Managers vinden zichzelf best goed
Managers vinden van zichzelf dat ze goed kunnen motiveren, stimuleren en luisteren. Hun medewerkers denken daar anders over. Dat blijkt uit een onderzoek onder 250 leidinggevenden en 250 medewerkers, uitgevoerd door Interview NSS.
Resultaten van dit onderzoek staan in het nummer van Management Team dat vrijdag verschijnt. De uitkomsten laten een groot verschil zien tussen hoe managers denken dat zij leidinggeven en hoe medewerkers dat ervaren.
Zo vindt 86 procent van de managers dat ze oprechte belangstelling tonen. Medewerkers merken daar echter weinig van. Van de managers is 84 procent tevreden over zijn manier van leidinggeven, terwijl een magere 42 procent van de ondergeschikten tevreden is over hoe ze worden geleid.

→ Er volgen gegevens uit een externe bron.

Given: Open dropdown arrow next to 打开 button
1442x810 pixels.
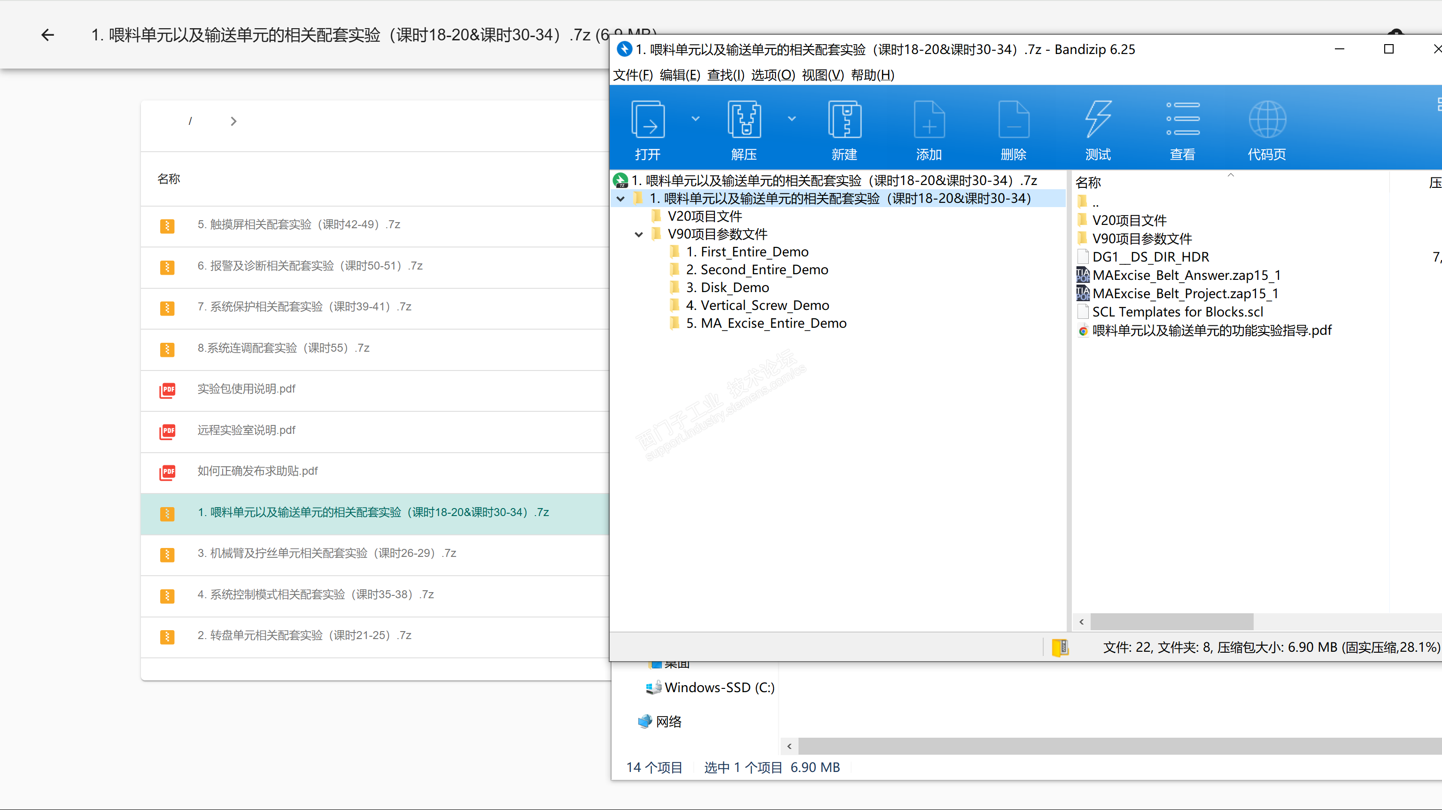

Opvallend is dat 64 procent van de managers zich in staat acht te motiveren, tegenover 31 procent van de medewerkers die zich gemotiveerd voelen door de leidinggevende. Diezelfde verhouding is te zien bij het weten wat er op de afdeling speelt: 66 procent van de chefs denkt daarvan precies op de hoogte te zijn, terwijl 32 procent van de medewerkers het daarmee eens is. Ongeveer vier op de vijf managers zegt altijd klaar te staan voor de medewerkers, 34 procent van de medewerkers ervaart dit zo. Bijna alle managers -90 procent- vinden dat ze hun medewerkers stimuleren. Ongeveer eenderde van de medewerkers is het daar mee eens.
Het onderzoek is een initiatief van de Stichting Nieuw Leiderschap onder voorzitterschap van Herman Wijffels (SER). Met het onderzoek wil de stichting managers bewust maken van hun rol bij innovatie en het stimuleren van nieuwe ideeën.
Ben Kuiken, hoofdredacteur van Management Team: „Dit onderzoek laat zien dat de huidige werknemers kritischer en veeleisender zijn over de manier waarop ze worden aangestuurd. De mondige werknemer vraagt om een ander type leiderschap. Managers kunnen niet langer volstaan met het geven van instructies of het afrekenen op cijfers, ze moeten zich ontwikkelen tot betrokken en inspirerende leiders.”